▶ EXTRACTED TEXT:
--- START ---

On the gap between the U.S. players in Europe and those in MLS, and whether the European players are on the World Cup roster:
“No, we don’t have a roster set yet for Germany. I might be doing things different than other managers around the world but that’s just the case. There is a gap in some case. Some of our players that have been in Europe a little bit longer have an edge in experience on some of our domestic players. However, as I’ve mentioned, a Landon Donovan and an Eddie Pope don’t take a backseat to any of our players. But, I think, when healthy, Keller is clearly our No. 1 goalkeeper. Reyna continues to be our leader and we have a number of other players in Europe that are among our better players such as Beasley, Eddie Lewis, Steve Cherundolo and Brian McBride. We have good players domestically and we have good players playing in Europe. On a given day they’re equally as competitive with one another.”
On Kerry Zavagnin’s play in camp:
“When we put together this roster, we didn’t know what to do with Kerry because we had Pablo coming into camp, Brian Carroll, who ended up the year pretty well for us and Ben Olsen as an option as well. Kerry, in the beginning, was a player on the alternate list and a little bit in the background to players who play similar positions, like a Reyna, an O’Brien. Where does Kerry fit into this whole thing? But all he has done since he’s been in camp is demonstrate that he’s a very a good player. In our camp here, he’s in our first 11. He’s been very good since day one. He offers a lot. He knows how to play the position. He’s a very composed player. He’s a good communicator on the field and a very good teammate. He’s one of these guys that goes unnoticed and only makes your team better. His stock has risen considerably and given the circumstances in our entire pool, Kerry is going to be in there right until the end, when we’re looking to finalize our roster.”
On what he has seen in Taylor Twellman:
“Taylor is a very good player. He’s a player like a lot of athletes in a lot of sports where, when they’re in the right rhythm and they have that confidence, they play better. Taylor, in our environment, has struggled to find himself and now he’s found himself. I’m hopeful that everything is going to move forward from here. I think he’s also finding how he has to play with our team and play international soccer, which is very different from playing in the MLS. He’s adjusting to that and as he does that and tastes success he gets nothing but more confidence.”
On U.S. defender Eddie Pope’s career with the U.S. Men’s National Team:
“His career with the national team began in 1996. I was his coach at D.C. United and I remember when we released him for his first camp. At the time he was a talented young central defender who I was quite certain was going to be successful and, 10 years later, he’s still kicking around. He’s had a great career and will potentially be playing in his third World Cup, which is a fantastic achievement for any player in the world. He has done the job for the U.S. throughout all of these qualifying campaigns. He has a new motivation in terms of wanting to be healthy and wanting to play in his last World Cup. He’s had a fantastic camp. He’s come in in pretty good shape and, as you know, has played well. Obviously, he has two goals in his last two matches on top of everything else. I’m hopeful that he stays injury free, maintains his form and is a part of our World Cup roster in Germany.

--- END ---

▶ STORED RECORDS:

--- START ---

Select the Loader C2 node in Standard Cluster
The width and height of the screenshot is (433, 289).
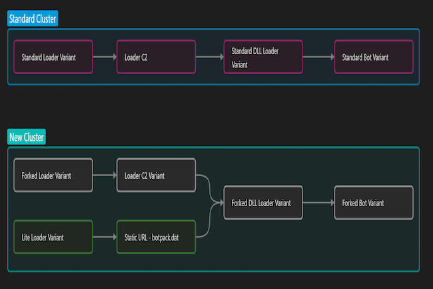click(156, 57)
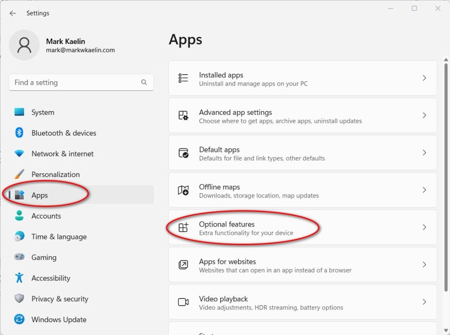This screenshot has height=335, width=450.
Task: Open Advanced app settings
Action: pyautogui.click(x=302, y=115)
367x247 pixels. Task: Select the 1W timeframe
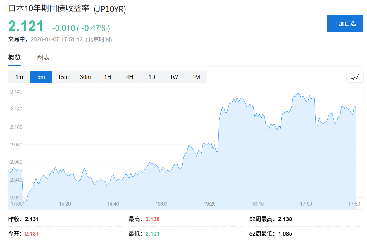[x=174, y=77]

--- END ---

▶ EXERCISES:
• a. For the U.S. soccer interview, say whether each statement agrees with it: (i) Eddie Pope's national team career began in 1996; (ii) Kerry Zavagnin was on the alternate list at first; (iii) the roster for Germany has already been set. Answer each with yes or no and quote the deciding words.
• b. Write the next part of the U.S. soccer interview, picking up after its final sentence.
The rows are not needed for anything here.

▶ ANSWERS PROVIDED:
• a.
(i) Yes: "His career with the national team began in 1996."
(ii) Yes: "Kerry, in the beginning, was a player on the alternate list"
(iii) No: "No, we don’t have a roster set yet for Germany."

• b.
“Eddie’s a quiet person. I’ve known him for a long time. He has a pretty good sense of humor. He takes some time to open up, but he’s a guy who really enjoys being part of the national team and the relationships he has with his teammates. As he’s closing out his national team career, he enjoys the opportunity to spread some of his wisdom to the younger players. He’s been a really good role model for a number of our guys. He’s earned a lot of respect.”
On who has helped their chances to make the World Cup roster:
“I think our centerbacks have been very good: Pope and Conrad. I think Todd Dunivant has shown well. Zavagnin has shown well. I think Dempsey has shown well. Noonan did a good job. Twellman and Wolff have been pretty solid. Landon Donovan has done great. He is a terrific soccer player. He just had an outstanding five or six weeks with us. He has rekindled his desire to be a real player and I think he is positioning himself to have a great World Cup.”
On an American style of soccer:
“I don’t think yet we’ve really established one particular style, but we’re certainly more suited to the styles of the European countries than the South American (style). You would say we’re maybe a little bit more similar to the Germans or the English, the Dutch and the Italians than we would be to the South American countries or the African countries.
“It’s more of an athletic game, more of an honest two-way game by players. A little bit more position oriented and disciplined as opposed to a little bit more free-flowing and a little bit more wizardry on the ball. We don’t have players like the Brazilians have. We don’t have that kind of player. Why? I don’t exactly know. We don’t have the competition and the soccer culture that you have in Brazil when you’re developing players. But we have athletic guys, bright guys and they tend to play a game that fits to their strengths. Which is much more similar to the European countries than it is to anywhere else in the world.”